While soft stabilization appears to be promising, a cautious approach should be taken to any new implant system. This implant for fusion only has to serve a temporary stabilization until fusion has taken place; on the other hand, a soft stabilization system has to provide stability throughout its life. After soft stabilization, the implant must stay anchored to the bone and still allow movement. The flexibility of the implant system should be able to protect it from loosening at the anchor point into the bone; the soft stabilization system is intended to load share with the disc and the facet joint only partially and unloads the motion segment. Dynamic stabilization systems have theoretical advantages over rigid spinal implants.
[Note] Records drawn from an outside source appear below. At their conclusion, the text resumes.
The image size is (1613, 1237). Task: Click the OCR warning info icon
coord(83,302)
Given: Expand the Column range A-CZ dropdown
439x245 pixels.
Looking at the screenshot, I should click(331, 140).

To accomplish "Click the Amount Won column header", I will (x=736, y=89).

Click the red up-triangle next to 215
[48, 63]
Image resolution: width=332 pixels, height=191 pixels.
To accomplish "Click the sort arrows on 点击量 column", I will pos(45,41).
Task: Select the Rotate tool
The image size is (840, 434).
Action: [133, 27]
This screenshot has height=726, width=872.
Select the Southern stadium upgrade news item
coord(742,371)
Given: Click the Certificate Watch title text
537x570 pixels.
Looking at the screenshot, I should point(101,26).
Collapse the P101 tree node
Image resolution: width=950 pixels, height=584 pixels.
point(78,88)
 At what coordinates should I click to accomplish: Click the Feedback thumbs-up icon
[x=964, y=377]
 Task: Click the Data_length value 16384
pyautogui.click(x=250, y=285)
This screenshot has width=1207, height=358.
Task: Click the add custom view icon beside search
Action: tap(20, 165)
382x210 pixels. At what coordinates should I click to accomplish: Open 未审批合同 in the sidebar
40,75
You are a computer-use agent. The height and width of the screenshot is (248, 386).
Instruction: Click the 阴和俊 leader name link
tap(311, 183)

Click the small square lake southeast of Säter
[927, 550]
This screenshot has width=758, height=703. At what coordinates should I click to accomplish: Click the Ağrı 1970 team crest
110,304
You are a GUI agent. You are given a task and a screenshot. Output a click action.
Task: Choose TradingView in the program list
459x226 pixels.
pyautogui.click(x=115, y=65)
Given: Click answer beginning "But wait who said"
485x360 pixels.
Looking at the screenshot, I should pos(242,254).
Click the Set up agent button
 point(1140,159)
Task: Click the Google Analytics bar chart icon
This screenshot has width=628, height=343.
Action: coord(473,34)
They may allow similar or improved patient outcomes compared with fusions in patients in whom disc load characteristics represent a modifiable solution over the sagittal plane of the vertebral endplates. Some design features must be addressed, as well as placement of the devices with preservation of the surrounding spinal structures. Ultimately, a well-designed system would need to prove its clinical effectiveness in a well-designed prospective randomized clinical trial. The few posterior dynamic stabilization systems that have had clinical applications so far have produced outcomes somewhat comparable with fusion. No severe adverse events caused by these implants have been reported. Long-term follow-up data and well-controlled, prospective randomized studies do not exist, but are essential to prove the safety, efficacy, appropriateness, and economic viability of these methods.